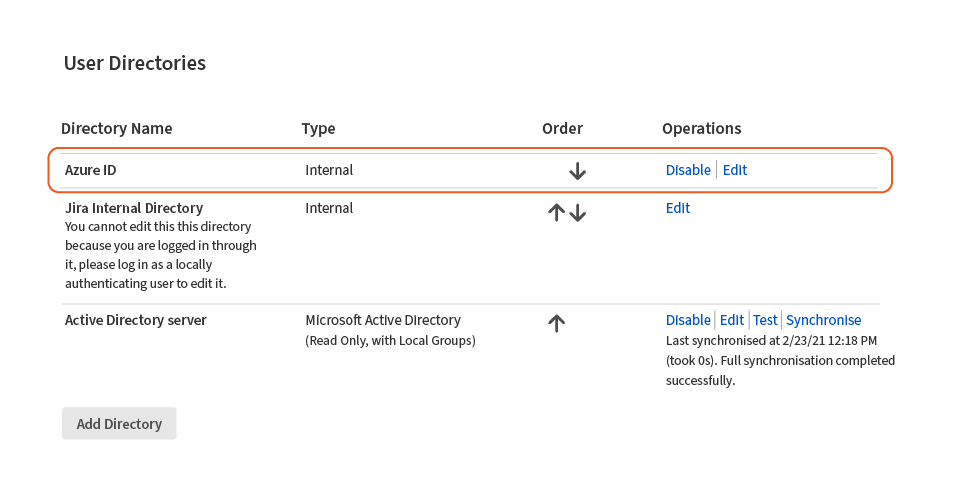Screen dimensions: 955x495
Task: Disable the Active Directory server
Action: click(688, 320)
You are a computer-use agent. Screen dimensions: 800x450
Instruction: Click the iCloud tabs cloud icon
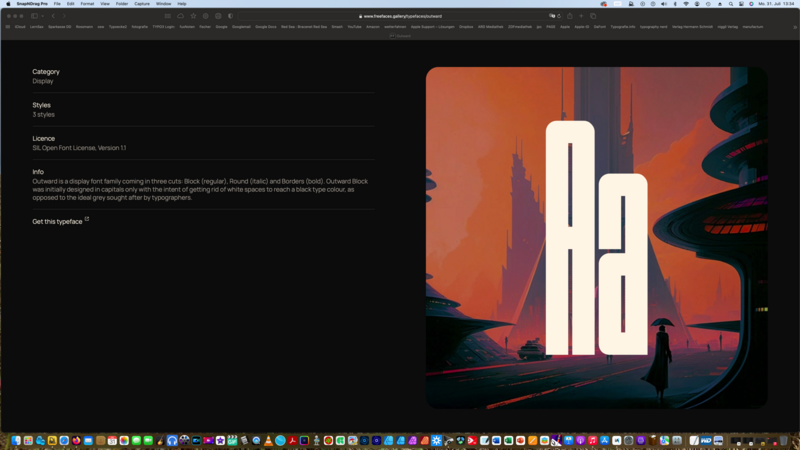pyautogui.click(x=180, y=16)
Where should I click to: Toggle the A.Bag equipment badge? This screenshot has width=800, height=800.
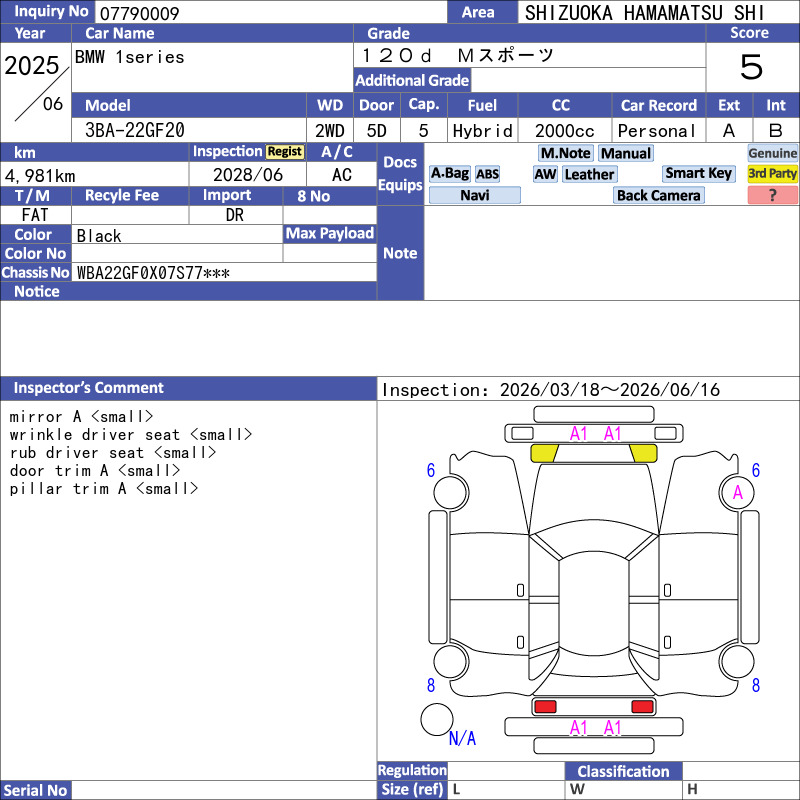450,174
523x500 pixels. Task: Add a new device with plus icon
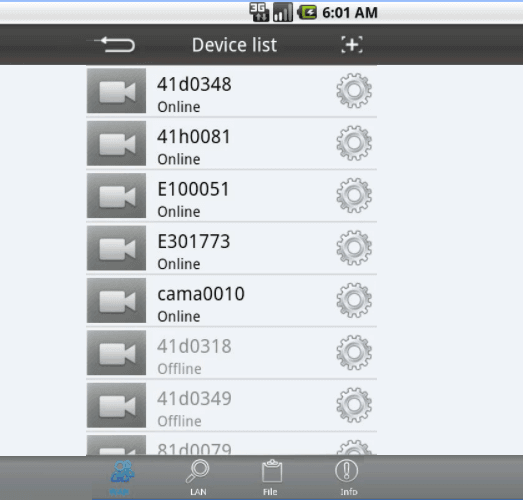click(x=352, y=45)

· · · · ·

▸ **The task**: Reproduce the lines of the records from the line containing "523x500 pixels. Task: Add" through the end of the records, inclusive, switching "device" to "printer" and leaving everything else unchanged. Omit the pictures from your answer.

▸ **Answer for this exercise**:
523x500 pixels. Task: Add a new printer with plus icon
click(x=352, y=45)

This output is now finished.